▶ **Tujuan Latihan**:
Tolong salin persis bagian teks tentang krisis ekonomi yang dibuka dengan kata-kata "sebesar 8,61%." dan ditutup dengan "menggelembung sejak lama.".

|
KRISIS ekonomi (dan finansial) pada umumnya datang secara
tiba-tiba. Meski demikian, pemerintah yang baik seharusnya dapat mengenali
tanda-tanda bahaya krisis dan menyiapkan langkah untuk mengatasinya. Namun, hal
tersebut tidak terjadi pada pemerintahan Kabinet Indonesia Bersatu II. Pada
setiap kesempatan pemerintah selalu mengatakan bahwa ekonomi Indonesia sangat
baik dan sangat kuat secara fundamental.
Bahkan
pada 16 Agustus 2013, dalam pidato di hadapan anggota parlemen, Presiden secara
tegas mengatakan bahwa ekonomi Indonesia masih sangat bagus dengan tingkat
pertumbuhan terbesar kedua di dalam kelompok G-20, setelah China. Satu hari
(kerja) setelah itu, Senin (19/8), bursa saham Indonesia dan kurs rupiah turun
tajam.
Pelemahan
ini terus berlanjut hingga akhirnya pada 23 Agustus 2013, satu minggu setelah
pidato Presiden, pemerintah mengeluarkan paket kebijakan ekonomi sebagai upaya
untuk mengangkat kembali nilai rupiah dan indeks saham yang jatuh. Dalam
sepekan, Indeks Harga Saham Gabungan (IHSG) turun sekitar 9%. Kurs rupiah
merosot lebih dari 10% sepanjang 2013. Inflasi (year on year) sampai dengan Juli 2013 menurut Bank Indonesia (BI)
sebesar 8,61%.
Terlambat antisipasi
Optimisme
terhadap kondisi perekonomian kita tiba-tiba berubah menjadi kepanikan. BI juga
terlambat membaca tanda-tanda bahaya krisis yang sebenarnya dapat dikenali
sejak lama. Krisis umumnya diawali dengan bubble
yang kemudian pecah karena pemerintah tidak dapat mengantisipasi bubble tersebut. Perekonomian Indonesia
jelas mengalami bubble yang sudah
menggelembung sejak lama.
IHSG
melonjak dari 1.146 pada 17 November 2008 menjadi 5.145 pada 13 Mei 2013, atau
naik 4,5 kali lipat selama 4,5 tahun. Kenaikan indeks saham seperti ini jelas
menunjukkan bubble.
Kemudian,
ketika defisit neraca perdagangan memburuk sejak April 2012, tetapi IHSG tetap
naik secara konsisten, pemerintah dan BI seharusnya waspada. Tetapi, ini tidak
terjadi. Pemerintah bahkan mengatakan ekonomi Indonesia sangat kuat. Padahal
defisit neraca perdagangan sudah sedemikian kritis dan struktural.

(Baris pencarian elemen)
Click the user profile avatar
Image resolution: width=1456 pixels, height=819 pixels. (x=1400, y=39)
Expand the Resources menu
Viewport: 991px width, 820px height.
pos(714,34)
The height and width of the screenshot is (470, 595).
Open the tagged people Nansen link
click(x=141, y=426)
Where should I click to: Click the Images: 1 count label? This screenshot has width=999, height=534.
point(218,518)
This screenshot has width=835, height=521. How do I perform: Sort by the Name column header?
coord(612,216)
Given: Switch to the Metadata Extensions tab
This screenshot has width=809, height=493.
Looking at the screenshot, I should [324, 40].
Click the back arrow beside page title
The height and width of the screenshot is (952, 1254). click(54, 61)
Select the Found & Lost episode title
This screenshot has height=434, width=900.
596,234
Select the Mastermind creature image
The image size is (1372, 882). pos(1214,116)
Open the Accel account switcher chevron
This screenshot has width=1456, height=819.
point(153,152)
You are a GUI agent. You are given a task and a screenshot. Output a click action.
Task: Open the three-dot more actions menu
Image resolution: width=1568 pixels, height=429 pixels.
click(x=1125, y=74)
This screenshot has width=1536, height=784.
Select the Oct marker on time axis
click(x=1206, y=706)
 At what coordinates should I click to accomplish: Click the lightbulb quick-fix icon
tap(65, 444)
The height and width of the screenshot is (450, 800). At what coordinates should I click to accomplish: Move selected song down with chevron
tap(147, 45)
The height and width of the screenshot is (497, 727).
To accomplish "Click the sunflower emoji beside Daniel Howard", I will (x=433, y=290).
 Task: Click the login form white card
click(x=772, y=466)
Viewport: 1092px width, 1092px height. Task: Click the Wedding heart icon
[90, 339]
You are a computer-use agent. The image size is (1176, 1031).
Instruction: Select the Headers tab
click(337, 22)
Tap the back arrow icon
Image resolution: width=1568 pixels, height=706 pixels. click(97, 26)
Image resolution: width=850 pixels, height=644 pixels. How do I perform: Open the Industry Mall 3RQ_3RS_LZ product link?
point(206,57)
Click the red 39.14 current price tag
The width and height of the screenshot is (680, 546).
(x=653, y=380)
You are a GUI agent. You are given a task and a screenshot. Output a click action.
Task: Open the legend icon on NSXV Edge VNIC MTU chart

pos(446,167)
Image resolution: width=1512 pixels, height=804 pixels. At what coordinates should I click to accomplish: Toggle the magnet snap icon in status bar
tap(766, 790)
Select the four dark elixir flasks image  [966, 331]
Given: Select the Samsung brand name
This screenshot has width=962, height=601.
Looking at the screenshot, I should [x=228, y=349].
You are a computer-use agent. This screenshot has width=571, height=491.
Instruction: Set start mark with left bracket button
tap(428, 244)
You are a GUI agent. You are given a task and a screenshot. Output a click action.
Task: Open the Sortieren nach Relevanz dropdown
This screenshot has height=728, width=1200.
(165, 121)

▶ **Jawaban Tertulis**:
sebesar 8,61%.
Terlambat antisipasi
Optimisme
terhadap kondisi perekonomian kita tiba-tiba berubah menjadi kepanikan. BI juga
terlambat membaca tanda-tanda bahaya krisis yang sebenarnya dapat dikenali
sejak lama. Krisis umumnya diawali dengan bubble
yang kemudian pecah karena pemerintah tidak dapat mengantisipasi bubble tersebut. Perekonomian Indonesia
jelas mengalami bubble yang sudah
menggelembung sejak lama.